* PROBLEM REQUIREMENTS: Please reproduce the entries below verbatim, starting at the line that contains "The image size is (482, 361). Task: Mark" and ending after the line that contains "coord(245,320)".

Extracted data entries:
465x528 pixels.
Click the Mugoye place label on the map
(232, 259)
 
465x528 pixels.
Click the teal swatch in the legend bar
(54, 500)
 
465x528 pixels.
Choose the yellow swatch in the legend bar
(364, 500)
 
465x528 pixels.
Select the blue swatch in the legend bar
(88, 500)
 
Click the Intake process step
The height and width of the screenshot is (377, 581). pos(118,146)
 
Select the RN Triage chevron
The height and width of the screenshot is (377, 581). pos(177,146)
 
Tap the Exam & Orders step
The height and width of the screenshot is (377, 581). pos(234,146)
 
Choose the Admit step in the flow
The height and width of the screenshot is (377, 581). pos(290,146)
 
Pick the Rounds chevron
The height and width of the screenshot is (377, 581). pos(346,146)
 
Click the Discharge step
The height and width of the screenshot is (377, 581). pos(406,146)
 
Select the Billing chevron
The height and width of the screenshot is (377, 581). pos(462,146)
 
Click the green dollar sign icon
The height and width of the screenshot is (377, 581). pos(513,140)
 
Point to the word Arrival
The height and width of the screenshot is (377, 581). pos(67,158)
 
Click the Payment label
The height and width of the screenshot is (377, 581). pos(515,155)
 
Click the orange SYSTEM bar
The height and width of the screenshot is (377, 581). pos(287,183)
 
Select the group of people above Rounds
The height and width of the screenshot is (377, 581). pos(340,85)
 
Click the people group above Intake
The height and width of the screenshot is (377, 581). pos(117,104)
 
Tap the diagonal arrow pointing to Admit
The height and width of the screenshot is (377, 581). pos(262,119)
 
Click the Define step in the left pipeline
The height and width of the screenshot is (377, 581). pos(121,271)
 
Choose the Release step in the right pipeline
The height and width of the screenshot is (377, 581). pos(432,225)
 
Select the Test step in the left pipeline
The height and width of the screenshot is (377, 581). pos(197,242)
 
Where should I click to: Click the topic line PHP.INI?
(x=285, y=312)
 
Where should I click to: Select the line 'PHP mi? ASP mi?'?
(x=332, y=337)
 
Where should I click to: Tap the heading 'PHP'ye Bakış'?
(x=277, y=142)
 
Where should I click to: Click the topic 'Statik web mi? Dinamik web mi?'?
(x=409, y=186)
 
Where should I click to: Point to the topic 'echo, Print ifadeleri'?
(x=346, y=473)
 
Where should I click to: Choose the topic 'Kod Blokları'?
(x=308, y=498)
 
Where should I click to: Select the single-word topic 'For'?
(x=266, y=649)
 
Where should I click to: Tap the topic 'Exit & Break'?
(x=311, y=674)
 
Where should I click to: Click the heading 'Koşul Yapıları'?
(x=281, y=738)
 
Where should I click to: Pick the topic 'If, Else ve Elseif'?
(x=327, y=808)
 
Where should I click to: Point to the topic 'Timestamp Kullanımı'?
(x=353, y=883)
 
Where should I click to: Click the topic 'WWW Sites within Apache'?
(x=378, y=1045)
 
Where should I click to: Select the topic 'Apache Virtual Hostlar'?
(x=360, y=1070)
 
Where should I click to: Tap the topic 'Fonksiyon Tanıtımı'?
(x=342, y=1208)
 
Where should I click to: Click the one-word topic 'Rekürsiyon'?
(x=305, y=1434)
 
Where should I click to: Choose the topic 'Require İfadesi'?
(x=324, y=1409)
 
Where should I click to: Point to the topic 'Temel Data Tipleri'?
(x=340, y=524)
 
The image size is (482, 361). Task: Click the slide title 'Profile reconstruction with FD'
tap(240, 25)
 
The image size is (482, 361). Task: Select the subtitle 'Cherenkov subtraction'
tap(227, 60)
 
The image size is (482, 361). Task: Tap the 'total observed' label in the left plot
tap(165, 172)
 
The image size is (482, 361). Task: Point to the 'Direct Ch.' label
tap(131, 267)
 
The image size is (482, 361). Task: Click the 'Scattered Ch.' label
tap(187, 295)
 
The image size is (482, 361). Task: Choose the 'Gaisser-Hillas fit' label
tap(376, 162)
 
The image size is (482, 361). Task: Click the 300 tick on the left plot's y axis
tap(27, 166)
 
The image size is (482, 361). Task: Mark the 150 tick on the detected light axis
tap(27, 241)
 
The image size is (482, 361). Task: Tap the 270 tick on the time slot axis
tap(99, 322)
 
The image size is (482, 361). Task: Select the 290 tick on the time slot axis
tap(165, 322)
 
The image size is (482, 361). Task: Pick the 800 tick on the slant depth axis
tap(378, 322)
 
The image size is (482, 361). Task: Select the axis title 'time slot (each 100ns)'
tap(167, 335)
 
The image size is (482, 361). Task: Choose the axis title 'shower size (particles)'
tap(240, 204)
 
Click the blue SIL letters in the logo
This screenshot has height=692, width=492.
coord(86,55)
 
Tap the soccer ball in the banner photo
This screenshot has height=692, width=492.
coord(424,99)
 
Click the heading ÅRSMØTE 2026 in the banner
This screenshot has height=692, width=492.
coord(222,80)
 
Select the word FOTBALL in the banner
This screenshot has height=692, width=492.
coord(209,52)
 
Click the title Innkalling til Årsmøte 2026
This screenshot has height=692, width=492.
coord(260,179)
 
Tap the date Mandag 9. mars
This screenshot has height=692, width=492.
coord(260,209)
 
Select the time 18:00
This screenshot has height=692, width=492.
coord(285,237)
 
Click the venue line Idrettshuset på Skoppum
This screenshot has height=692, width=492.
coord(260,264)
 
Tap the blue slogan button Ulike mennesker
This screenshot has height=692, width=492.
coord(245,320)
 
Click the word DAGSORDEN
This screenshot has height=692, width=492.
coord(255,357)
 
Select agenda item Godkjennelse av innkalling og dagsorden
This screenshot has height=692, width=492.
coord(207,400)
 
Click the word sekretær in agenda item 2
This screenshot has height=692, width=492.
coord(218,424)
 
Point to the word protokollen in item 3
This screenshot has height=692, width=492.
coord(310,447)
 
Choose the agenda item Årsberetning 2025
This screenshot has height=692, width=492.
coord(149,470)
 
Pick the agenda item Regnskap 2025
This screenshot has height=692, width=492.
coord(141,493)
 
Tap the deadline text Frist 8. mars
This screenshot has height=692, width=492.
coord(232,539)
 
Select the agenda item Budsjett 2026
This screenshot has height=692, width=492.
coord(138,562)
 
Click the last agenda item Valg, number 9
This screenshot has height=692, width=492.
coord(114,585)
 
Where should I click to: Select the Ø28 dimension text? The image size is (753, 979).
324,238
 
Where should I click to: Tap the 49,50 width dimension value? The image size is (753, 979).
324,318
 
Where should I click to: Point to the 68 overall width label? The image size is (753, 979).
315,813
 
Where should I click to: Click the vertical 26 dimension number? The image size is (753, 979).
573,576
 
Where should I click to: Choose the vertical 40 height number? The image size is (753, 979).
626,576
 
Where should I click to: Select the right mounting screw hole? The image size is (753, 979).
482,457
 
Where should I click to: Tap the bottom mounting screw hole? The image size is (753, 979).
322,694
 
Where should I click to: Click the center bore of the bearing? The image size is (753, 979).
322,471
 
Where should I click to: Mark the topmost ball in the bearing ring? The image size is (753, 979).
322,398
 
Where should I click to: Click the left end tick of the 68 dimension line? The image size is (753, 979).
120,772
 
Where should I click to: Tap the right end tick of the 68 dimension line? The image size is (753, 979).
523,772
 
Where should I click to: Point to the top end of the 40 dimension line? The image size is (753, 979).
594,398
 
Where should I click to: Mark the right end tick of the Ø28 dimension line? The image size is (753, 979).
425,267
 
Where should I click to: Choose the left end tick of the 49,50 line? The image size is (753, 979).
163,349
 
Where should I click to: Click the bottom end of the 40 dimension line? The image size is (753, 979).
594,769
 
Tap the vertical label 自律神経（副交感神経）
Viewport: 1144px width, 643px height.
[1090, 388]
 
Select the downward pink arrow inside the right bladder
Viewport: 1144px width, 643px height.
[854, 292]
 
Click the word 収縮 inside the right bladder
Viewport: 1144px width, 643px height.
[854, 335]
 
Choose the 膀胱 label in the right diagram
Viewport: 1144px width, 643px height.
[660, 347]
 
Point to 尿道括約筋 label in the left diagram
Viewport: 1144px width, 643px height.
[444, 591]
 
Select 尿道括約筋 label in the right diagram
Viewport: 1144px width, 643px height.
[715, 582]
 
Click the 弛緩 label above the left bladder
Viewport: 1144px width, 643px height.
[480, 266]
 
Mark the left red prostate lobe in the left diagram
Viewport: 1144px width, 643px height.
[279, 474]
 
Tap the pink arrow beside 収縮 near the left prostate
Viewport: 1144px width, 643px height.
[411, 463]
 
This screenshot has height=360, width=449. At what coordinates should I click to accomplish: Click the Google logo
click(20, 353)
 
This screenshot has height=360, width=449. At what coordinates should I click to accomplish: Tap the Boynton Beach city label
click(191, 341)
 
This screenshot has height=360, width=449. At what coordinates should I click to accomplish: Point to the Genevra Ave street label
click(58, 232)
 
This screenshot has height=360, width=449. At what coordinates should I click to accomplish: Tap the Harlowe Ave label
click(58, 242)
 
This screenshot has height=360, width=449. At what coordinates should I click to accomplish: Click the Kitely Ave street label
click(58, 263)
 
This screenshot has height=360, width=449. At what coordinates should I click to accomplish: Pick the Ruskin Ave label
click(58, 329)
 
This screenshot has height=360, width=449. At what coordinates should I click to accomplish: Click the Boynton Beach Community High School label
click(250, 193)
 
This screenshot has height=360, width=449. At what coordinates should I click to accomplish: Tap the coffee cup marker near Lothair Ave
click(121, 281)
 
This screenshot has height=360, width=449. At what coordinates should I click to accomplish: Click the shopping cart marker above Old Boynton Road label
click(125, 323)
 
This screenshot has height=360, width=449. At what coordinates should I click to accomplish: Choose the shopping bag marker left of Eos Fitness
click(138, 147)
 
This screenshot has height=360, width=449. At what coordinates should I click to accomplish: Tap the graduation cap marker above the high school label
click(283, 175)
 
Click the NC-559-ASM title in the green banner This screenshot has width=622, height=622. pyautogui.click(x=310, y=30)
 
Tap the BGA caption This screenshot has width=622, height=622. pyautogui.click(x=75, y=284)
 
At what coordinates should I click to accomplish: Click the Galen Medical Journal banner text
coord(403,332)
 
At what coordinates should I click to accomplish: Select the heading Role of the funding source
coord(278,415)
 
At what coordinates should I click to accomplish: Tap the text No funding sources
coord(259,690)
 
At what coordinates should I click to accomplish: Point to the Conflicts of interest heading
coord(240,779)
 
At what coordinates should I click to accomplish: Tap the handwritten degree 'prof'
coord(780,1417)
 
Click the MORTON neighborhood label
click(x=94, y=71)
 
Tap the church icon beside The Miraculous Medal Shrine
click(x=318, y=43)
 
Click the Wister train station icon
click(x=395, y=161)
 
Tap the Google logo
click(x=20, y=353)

* OUTPUT BELOW:
The image size is (482, 361). Task: Mark the 150 tick on the detected light axis
tap(27, 241)
 
The image size is (482, 361). Task: Tap the 270 tick on the time slot axis
tap(99, 322)
 
The image size is (482, 361). Task: Select the 290 tick on the time slot axis
tap(165, 322)
 
The image size is (482, 361). Task: Pick the 800 tick on the slant depth axis
tap(378, 322)
 
The image size is (482, 361). Task: Select the axis title 'time slot (each 100ns)'
tap(167, 335)
 
The image size is (482, 361). Task: Choose the axis title 'shower size (particles)'
tap(240, 204)
 
Click the blue SIL letters in the logo
This screenshot has height=692, width=492.
coord(86,55)
 
Tap the soccer ball in the banner photo
This screenshot has height=692, width=492.
coord(424,99)
 
Click the heading ÅRSMØTE 2026 in the banner
This screenshot has height=692, width=492.
coord(222,80)
 
Select the word FOTBALL in the banner
This screenshot has height=692, width=492.
coord(209,52)
 
Click the title Innkalling til Årsmøte 2026
This screenshot has height=692, width=492.
coord(260,179)
 
Tap the date Mandag 9. mars
This screenshot has height=692, width=492.
coord(260,209)
 
Select the time 18:00
This screenshot has height=692, width=492.
coord(285,237)
 
Click the venue line Idrettshuset på Skoppum
This screenshot has height=692, width=492.
coord(260,264)
 
Tap the blue slogan button Ulike mennesker
This screenshot has height=692, width=492.
coord(245,320)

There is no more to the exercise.